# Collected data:
== Segment start ==

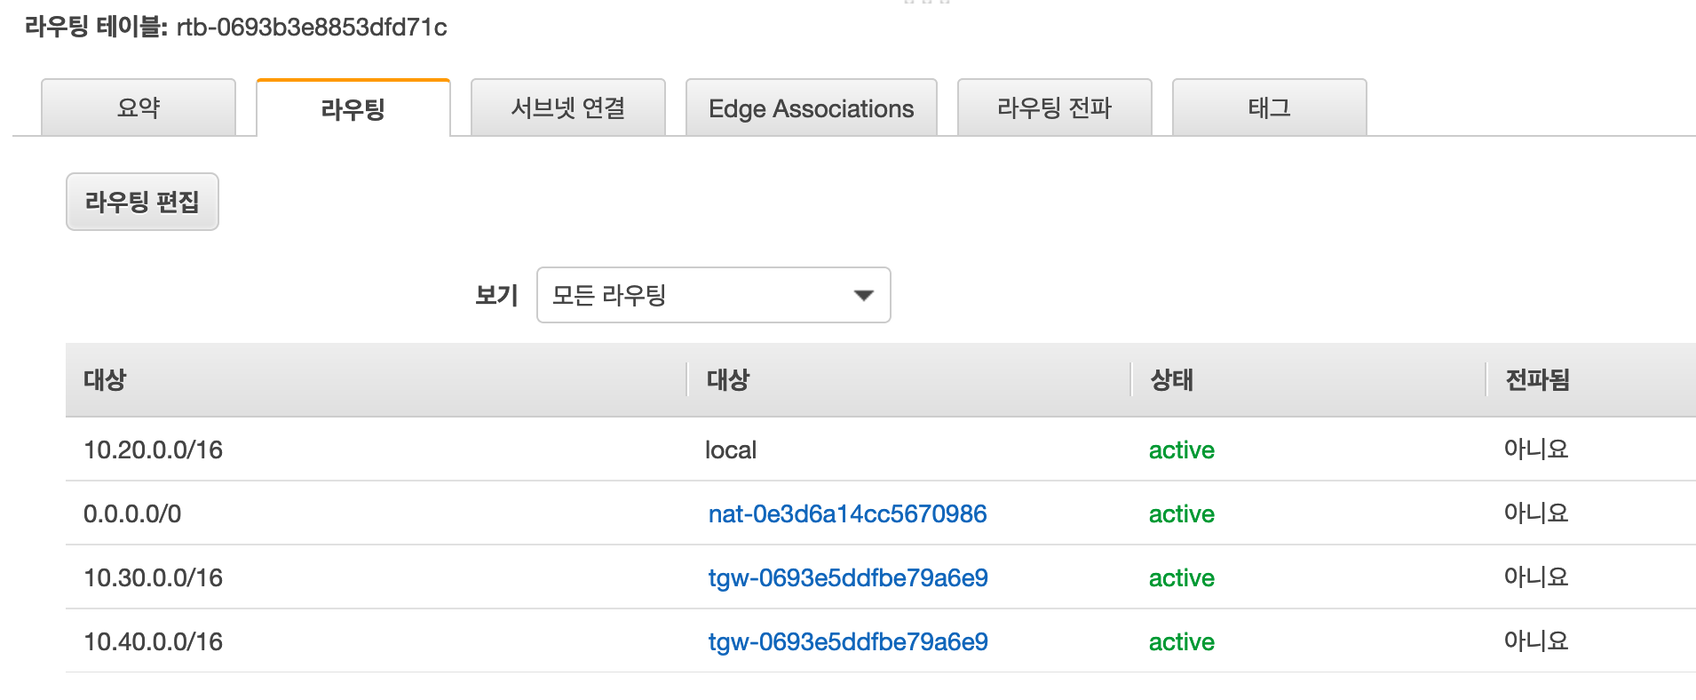The image size is (1696, 700).
Task: Select the local target cell
Action: [x=731, y=449]
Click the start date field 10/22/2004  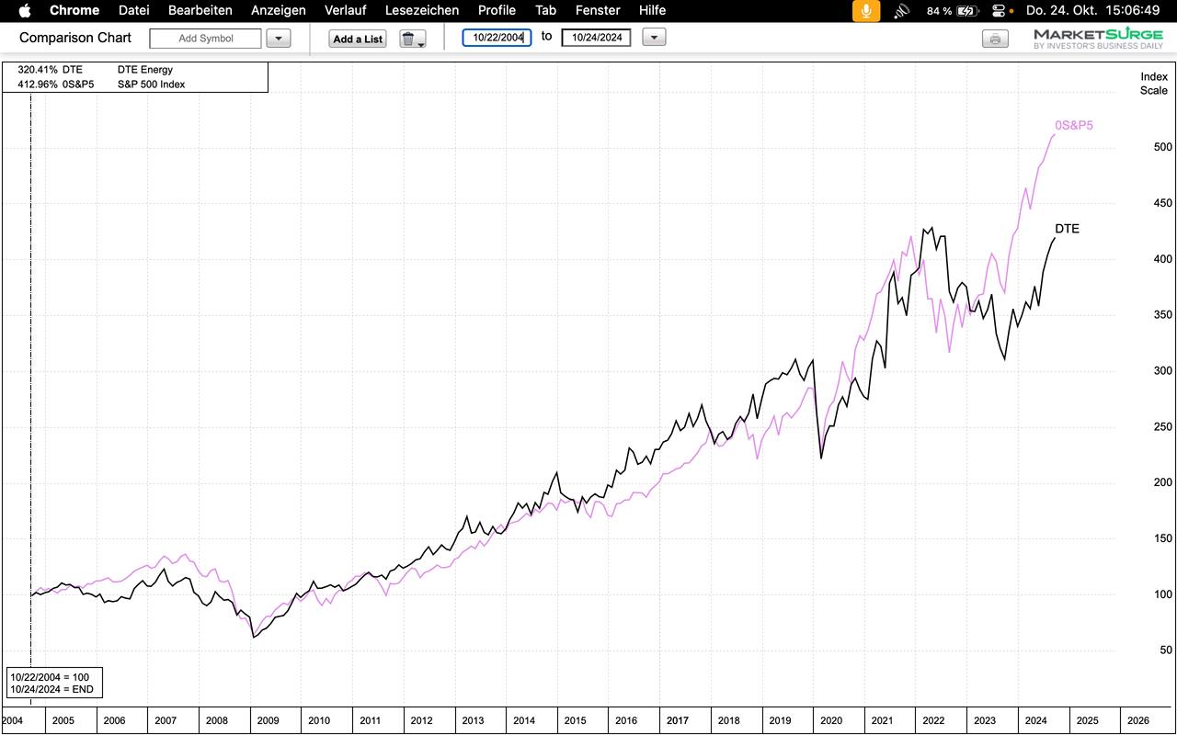497,38
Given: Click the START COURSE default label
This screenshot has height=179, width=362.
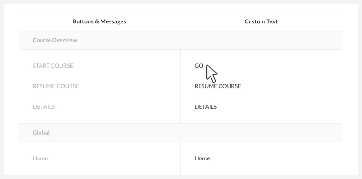Looking at the screenshot, I should pos(53,66).
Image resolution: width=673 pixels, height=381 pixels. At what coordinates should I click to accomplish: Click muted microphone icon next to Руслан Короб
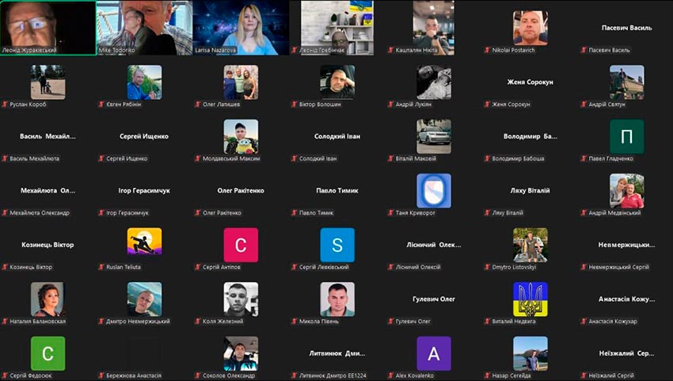point(6,104)
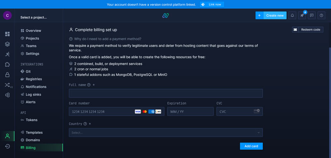The image size is (331, 158).
Task: Click the purple C account avatar
Action: pyautogui.click(x=7, y=15)
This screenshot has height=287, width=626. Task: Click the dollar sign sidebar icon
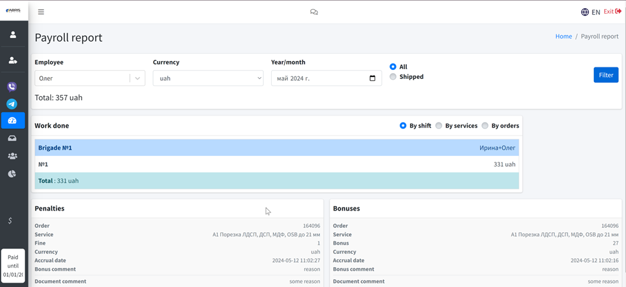coord(10,220)
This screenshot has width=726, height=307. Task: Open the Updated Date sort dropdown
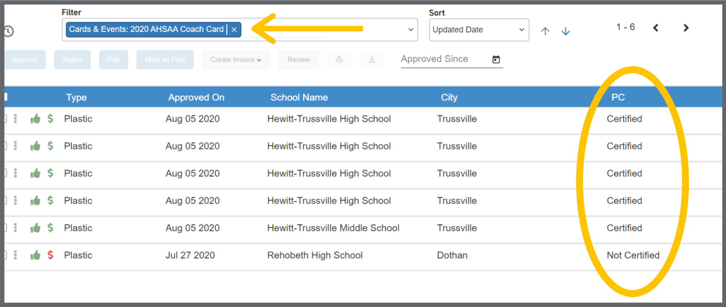(x=479, y=30)
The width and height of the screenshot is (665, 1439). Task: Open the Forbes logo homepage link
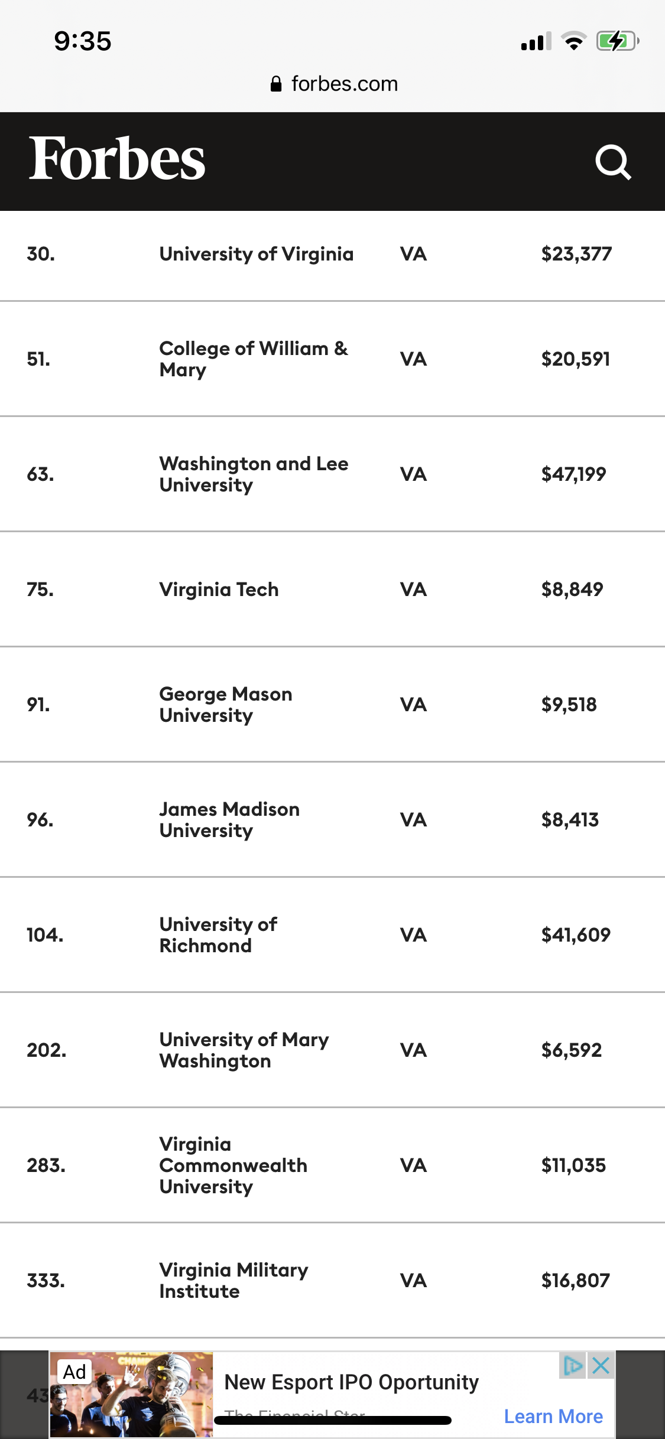coord(117,159)
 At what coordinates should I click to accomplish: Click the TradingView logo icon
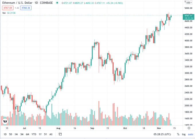pos(5,122)
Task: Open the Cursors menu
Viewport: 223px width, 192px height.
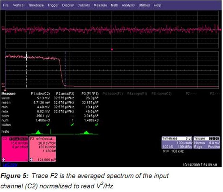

== Segment end ==

# TASK REQUIREMENTS:
Only the lines from the one containing "At what coordinates should I click to accomplish: Click the" through the final line of the data should be given again, exactly and without pictures.

# TASK RESPONSE:
 At what coordinates should I click to accomplish: Click the TradingView logo icon
pos(5,122)
Task: Open the Cursors menu
Viewport: 223px width, 192px height.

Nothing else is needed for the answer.